Need in the community remains high — 100,000 more people used the food bank last year than in 2023, Ms. Beros said — and a volatile economy means revenue from fund-raising is drying up. The local food program’s elimination may force charities like the food bank to limit purchases of local produce.

At the Capistrano Unified School District in Southern California, the local food program was set to cover $239,000 in purchases from local farmers, said Kristin Hilleman, the district’s school nutrition supervisor.

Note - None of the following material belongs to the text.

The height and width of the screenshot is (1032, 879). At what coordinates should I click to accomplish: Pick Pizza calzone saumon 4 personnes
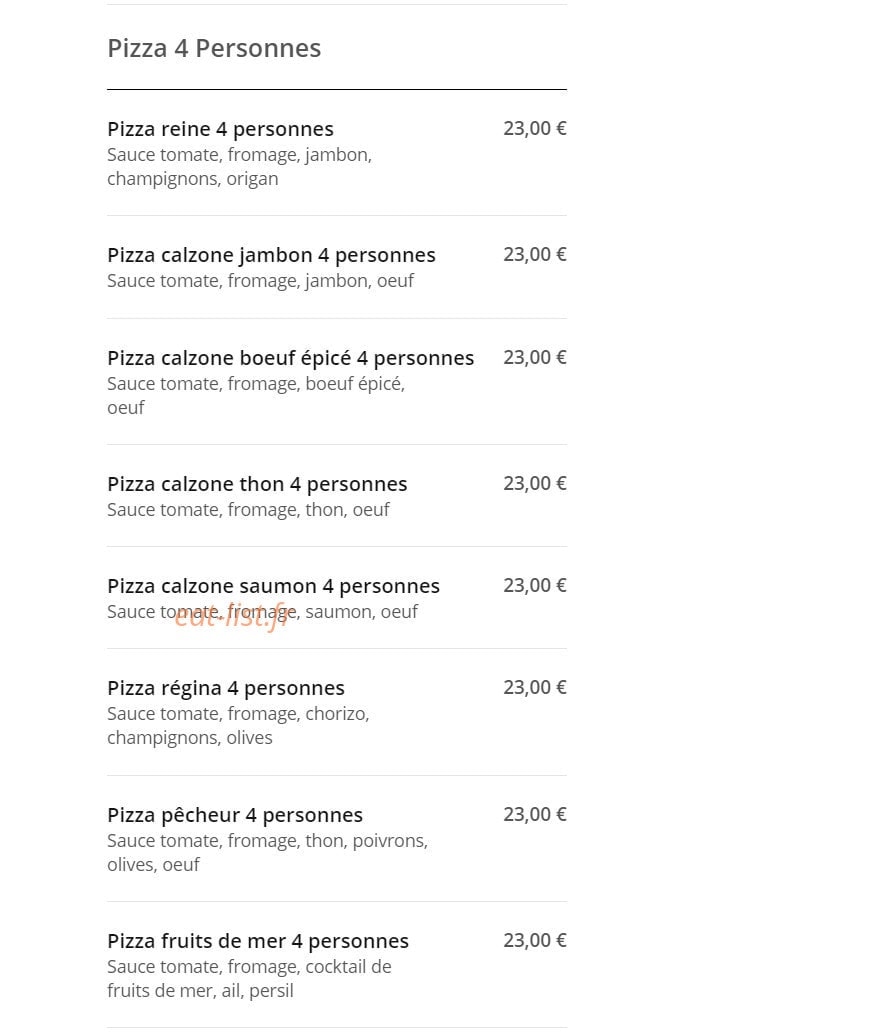tap(273, 586)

Ms. Hilleman used previous funding to buy hydroponic lettuce for sandwiches, beef for burger patties, and magenta dragon fruit and organic apples to replace cookies and other processed desserts. “It’s the whole MAHA thing!” she said, referring to the “Make America Healthy Again” mantra of Robert F. Kennedy Jr., the health and human services secretary, who has made replacing ultraprocessed foods in the American diet a top priority.

Without the funding, Ms. Hilleman said, she will have to reassess her plan for the coming school year and may forgo those purchases or cut elsewhere.

The Great Valley School District in Malvern, Pa., was set to receive between $3,000 and $5,000 for the school year, estimated the district’s food service supervisor, Nichole Taylor. That amount, seemingly paltry in comparison with its general food budget, was enough to provide seven schools with locally grown apples and pears for half a year, allowing her to “buy American,” Ms. Taylor said.

Mr. McDougall of the Virginia food hub acknowledged that it was the Trump administration’s prerogative to cancel the programs.

But “the government has a choice to make now,” he said. “What do we want our children and families to eat? Where do we want that food to come from? And as a result, what type of agricultural economy are they going to support?”